Multi-modal profiling of single cells represents one of the latest technological advancements in molecular biology. Among various single-cell multi-modal strategies, cellular indexing of transcriptomes and epitopes by sequencing (CITE-seq) allows simultaneous quantification of two distinct species: RNA and cell-surface proteins. Here, we introduce CiteFuse, a streamlined package consisting of a suite of tools for doublet detection, modality integration, clustering, differential RNA and protein expression analysis, antibody-derived tag evaluation, ligand–receptor interaction analysis and interactive web-based visualization of CITE-seq data. We demonstrate the capacity of CiteFuse to integrate the two data modalities and its relative advantage against data generated from single-modality profiling using both simulations and real-world CITE-seq data. Furthermore, we illustrate a novel doublet detection method based on a combined index of cell hashing and transcriptome data. Finally, we demonstrate CiteFuse for predicting ligand–receptor interactions by using multi-modal CITE-seq data. Collectively, we demonstrate the utility and effectiveness of CiteFuse for the integrative analysis of transcriptome and epitope profiles from CITE-seq data.

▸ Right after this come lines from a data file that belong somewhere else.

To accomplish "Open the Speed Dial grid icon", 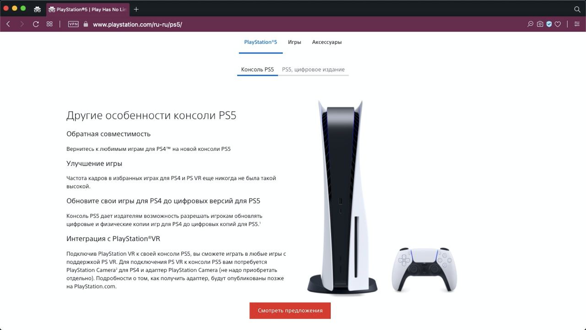I will tap(49, 24).
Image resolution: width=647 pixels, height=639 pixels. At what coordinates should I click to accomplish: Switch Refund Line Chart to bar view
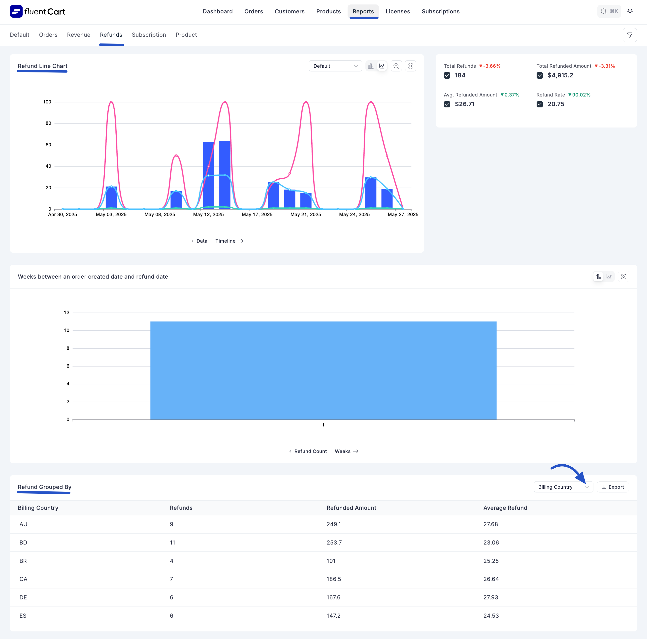371,66
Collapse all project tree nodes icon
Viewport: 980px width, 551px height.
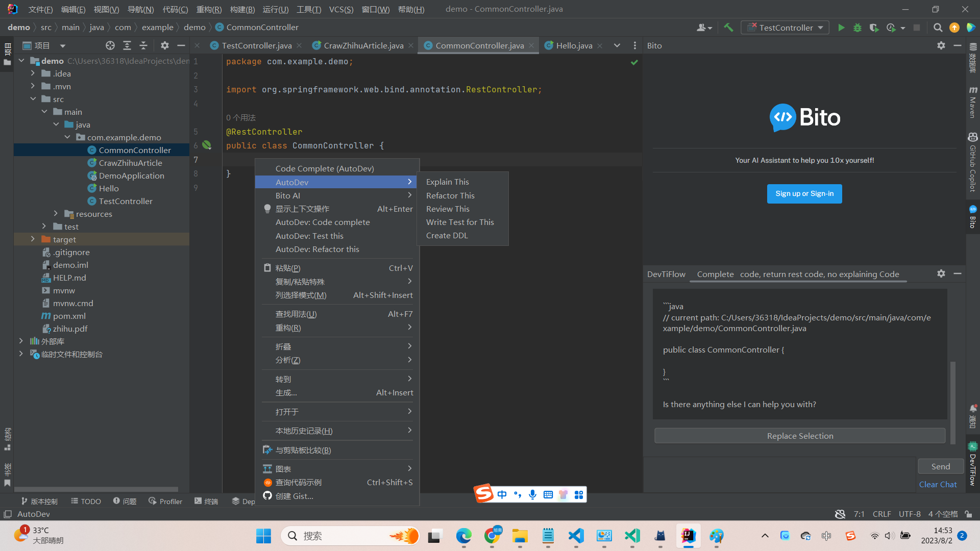pos(143,45)
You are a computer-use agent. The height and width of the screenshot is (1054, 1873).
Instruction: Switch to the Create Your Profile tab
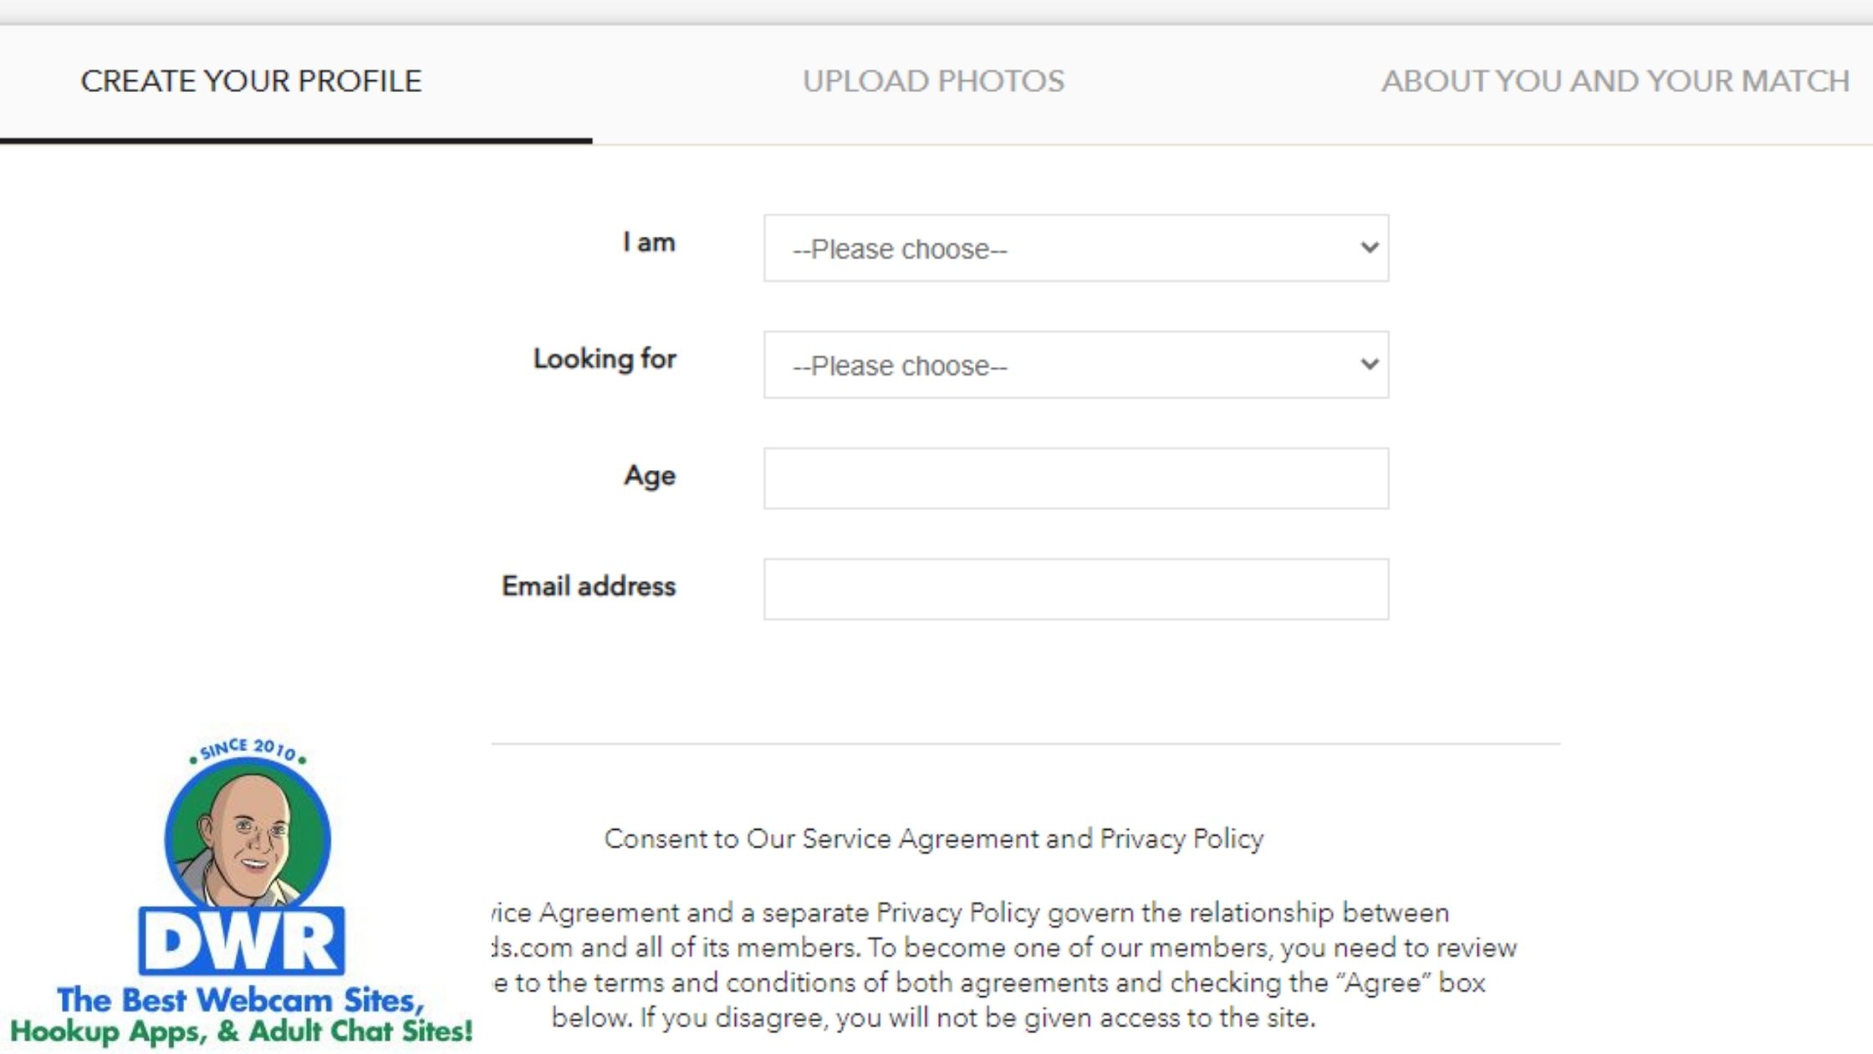251,81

  • Github: https://github.com/SydneyBioX/CiteFuse
  • Reference: Kim, H.J.†, Lin, Y.†, Geddes, T.A., Yang, J.Y.H. and Yang, P. (2020) CiteFuse enables multi-modal analysis of CITE-seq data. Bioinformatics.

Cell type identification

scClassify

Automated cell type identification is a key computational challenge in single‐cell RNA‐sequencing (scRNA‐seq) data. To capitalise on the large collection of well‐annotated scRNA‐seq datasets, we developed scClassify, a multiscale classification framework based on ensemble learning and cell type hierarchies constructed from single or multiple annotated datasets as references. scClassify enables the estimation of sample size required for accurate classification of cell types in a cell type hierarchy and allows joint classification of cells when multiple references are available. We show that scClassify consistently performs better than other supervised cell type classification methods across 114 pairs of reference and testing data, representing a diverse combination of sizes, technologies and levels of complexity, and further demonstrate the unique components of scClassify through simulations and compendia of experimental datasets. Finally, we demonstrate the scalability of scClassify on large single‐cell atlases and highlight a novel application of identifying subpopulations of cells from the Tabula Muris data that were unidentified in the original publication. Together, scClassify represents state‐of‐the‐art methodology in automated cell type identification from scRNA‐seq data.

  • Github: https://github.com/SydneyBioX/scClassify
  • Reference: Lin, Y., Cao, Y., Kim, H.J., Salim, A., Speed, T., Lin, D.M., Yang, P. and Yang, J.Y.H. (2020) scClassify: sample size estimation and multiscale classification of cells using single and multiple reference. Molecular Systems Biology.